Frequently Asked Questions
What
is the Survivors of the Shoah Visual History Foundation?
The Survivors of the Shoah Visual History Foundation has been working since 1994 to collect and preserve the testimonies of Holocaust survivors and other witnesses to the Holocaust. The Shoah Foundation has videotaped over 52,000 testimonies from 56 countries and in 32 languages. These testimonies are collected and made available to the campus community through the Visual History Archive (VHA), an interface which allows users to search and view the visual history testimonies and any additional corresponding data.
How is the University of Michigan Involved?
The University of Michigan has partnered with the Shoah Foundation to make these testimonies available to the campus community via the Internet. The Visual History Archive (VHA) provides a rich bed of educational opportunities, for both classroom use and as a research tool. Access to the Visual History Archive is available from any computer on campus.
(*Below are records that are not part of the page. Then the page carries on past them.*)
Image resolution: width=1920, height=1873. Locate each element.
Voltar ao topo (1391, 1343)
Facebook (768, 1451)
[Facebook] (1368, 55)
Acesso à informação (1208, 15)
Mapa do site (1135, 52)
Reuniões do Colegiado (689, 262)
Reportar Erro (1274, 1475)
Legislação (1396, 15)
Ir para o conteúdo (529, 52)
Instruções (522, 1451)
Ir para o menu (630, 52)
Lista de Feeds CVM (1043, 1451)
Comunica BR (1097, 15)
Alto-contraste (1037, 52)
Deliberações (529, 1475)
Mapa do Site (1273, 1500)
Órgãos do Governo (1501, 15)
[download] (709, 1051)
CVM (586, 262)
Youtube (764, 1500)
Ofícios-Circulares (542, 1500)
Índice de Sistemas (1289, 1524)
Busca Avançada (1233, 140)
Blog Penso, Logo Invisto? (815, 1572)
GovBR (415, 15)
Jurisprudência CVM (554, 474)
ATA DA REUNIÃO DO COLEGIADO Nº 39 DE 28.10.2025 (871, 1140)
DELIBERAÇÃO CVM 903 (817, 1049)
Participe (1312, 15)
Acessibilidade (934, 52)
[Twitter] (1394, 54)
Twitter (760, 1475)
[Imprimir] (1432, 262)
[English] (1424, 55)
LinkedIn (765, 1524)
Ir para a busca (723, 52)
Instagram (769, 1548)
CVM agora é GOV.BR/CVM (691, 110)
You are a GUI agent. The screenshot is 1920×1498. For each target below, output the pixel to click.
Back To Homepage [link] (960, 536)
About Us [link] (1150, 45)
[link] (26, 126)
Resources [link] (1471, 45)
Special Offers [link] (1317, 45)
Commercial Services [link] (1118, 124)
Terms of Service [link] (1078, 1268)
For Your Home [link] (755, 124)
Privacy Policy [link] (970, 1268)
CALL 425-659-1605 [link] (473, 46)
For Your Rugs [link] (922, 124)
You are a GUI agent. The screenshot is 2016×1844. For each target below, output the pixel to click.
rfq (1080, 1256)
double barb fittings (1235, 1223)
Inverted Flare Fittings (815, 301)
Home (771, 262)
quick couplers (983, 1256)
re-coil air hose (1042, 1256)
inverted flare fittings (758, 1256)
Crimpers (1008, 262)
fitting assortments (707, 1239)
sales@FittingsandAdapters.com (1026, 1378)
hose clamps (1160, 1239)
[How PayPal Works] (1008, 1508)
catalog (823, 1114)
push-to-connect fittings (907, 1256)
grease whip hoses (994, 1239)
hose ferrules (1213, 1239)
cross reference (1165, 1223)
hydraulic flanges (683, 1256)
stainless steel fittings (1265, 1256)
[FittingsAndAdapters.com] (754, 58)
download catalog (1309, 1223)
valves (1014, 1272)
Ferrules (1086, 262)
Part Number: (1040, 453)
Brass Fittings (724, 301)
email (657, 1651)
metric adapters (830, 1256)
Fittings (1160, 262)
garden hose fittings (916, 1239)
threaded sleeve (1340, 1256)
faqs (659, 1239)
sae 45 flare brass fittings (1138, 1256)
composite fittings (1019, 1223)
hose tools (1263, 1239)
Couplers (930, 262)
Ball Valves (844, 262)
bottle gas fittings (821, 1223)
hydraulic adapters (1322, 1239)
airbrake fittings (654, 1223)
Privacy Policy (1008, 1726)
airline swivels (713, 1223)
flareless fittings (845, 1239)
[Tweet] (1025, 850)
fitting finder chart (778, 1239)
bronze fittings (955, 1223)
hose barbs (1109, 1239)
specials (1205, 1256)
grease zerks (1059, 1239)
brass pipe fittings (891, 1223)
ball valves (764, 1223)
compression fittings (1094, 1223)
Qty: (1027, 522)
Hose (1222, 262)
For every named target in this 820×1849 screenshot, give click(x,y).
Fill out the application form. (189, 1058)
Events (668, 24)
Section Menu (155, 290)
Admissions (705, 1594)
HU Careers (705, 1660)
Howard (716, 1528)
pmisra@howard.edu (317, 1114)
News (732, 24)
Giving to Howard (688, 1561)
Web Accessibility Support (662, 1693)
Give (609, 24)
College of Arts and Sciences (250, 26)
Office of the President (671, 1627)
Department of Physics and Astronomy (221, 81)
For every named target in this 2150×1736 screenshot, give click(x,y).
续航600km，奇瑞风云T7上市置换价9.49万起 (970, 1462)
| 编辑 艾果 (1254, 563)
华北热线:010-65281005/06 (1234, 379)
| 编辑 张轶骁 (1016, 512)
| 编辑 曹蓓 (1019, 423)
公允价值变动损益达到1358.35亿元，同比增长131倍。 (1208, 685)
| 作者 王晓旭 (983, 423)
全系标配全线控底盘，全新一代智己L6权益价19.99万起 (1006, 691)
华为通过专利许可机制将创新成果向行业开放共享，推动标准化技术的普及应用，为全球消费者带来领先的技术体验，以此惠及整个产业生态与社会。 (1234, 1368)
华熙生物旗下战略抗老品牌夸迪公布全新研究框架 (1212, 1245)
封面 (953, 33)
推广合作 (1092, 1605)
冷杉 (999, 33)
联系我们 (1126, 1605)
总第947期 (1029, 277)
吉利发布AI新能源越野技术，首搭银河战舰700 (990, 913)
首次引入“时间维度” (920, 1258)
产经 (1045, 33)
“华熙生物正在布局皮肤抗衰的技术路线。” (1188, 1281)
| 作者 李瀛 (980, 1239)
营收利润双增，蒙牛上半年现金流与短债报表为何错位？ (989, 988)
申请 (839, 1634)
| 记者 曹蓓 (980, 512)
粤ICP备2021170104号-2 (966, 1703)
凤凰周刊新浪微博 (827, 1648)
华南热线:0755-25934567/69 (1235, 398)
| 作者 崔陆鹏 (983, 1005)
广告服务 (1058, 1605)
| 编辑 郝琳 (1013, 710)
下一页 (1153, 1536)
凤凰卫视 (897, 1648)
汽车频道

What is the Visual History Archive (VHA)?
The Visual History Archive (VHA) is a software tool created by the Shoah Foundation that allows users to both search for and view the digital video footage contained in the Shoah Foundation archive. The VHA provides a way for users to search for and to locate whole testimonies of relevance, as well as to locate more specific segments within the testimonies that relate to their interests.
The digitization, cataloguing and indexing of the testimonies allows users to create educational value from the raw testimonies by permitting full searching of the archive. The VHA currently contains access to video and data for most of the testimonies, and digitization, cataloging and indexing is a work in progress. Because of this, users will find that they have varying levels of access to the information contained in the testimonies. Most are fully accessible, but some are only partially accessible. See Archive Facts & Figures for more information regarding the number of testimonies that have been catalogued, indexed, and/or digitized.
What is a visual history testimony?
Each testimony consists of one survivor or witness speaking about his or her life before, during and after the Holocaust. About a week before the videotaping session, the interviewer assisted the survivor or other witness with completing a “Pre-Interview Questionnaire” (PIQ). This 40-page document was designed to elicit detailed biographical information such as birthplace, education, wartime experience, and information about family members. The answers provided a basis for the interviewer's preparatory research and enabled him or her to formulate questions appropriate to the interviewee's age, education, social and religious background, and experience during the Holocaust.
During the videotaped interview sessions, survivors are guided by questions from the Shoah Foundation interviewer. At the end of the testimony, the interviewee is given the opportunity to display artifacts (such as photographs) and at this time family members are also given the opportunity to speak. These testimonies were recorded on videotape and preserved on digital master tapes. The testimonies average 2.5 hours in length.
Who did the Shoah Foundation interview?
The Shoah Foundation includes testimonies from nine survivor and witness experience groups. These experience groups all lived under the rule of the Nazis or other Axis powers; all experienced persecution and/or the exclusionist policies of the Nazi regime. Over 90 percent of the interviewees are Jewish. For a more detailed account of the languages, countries and experiences groups, see the Archive Facts & Figures page.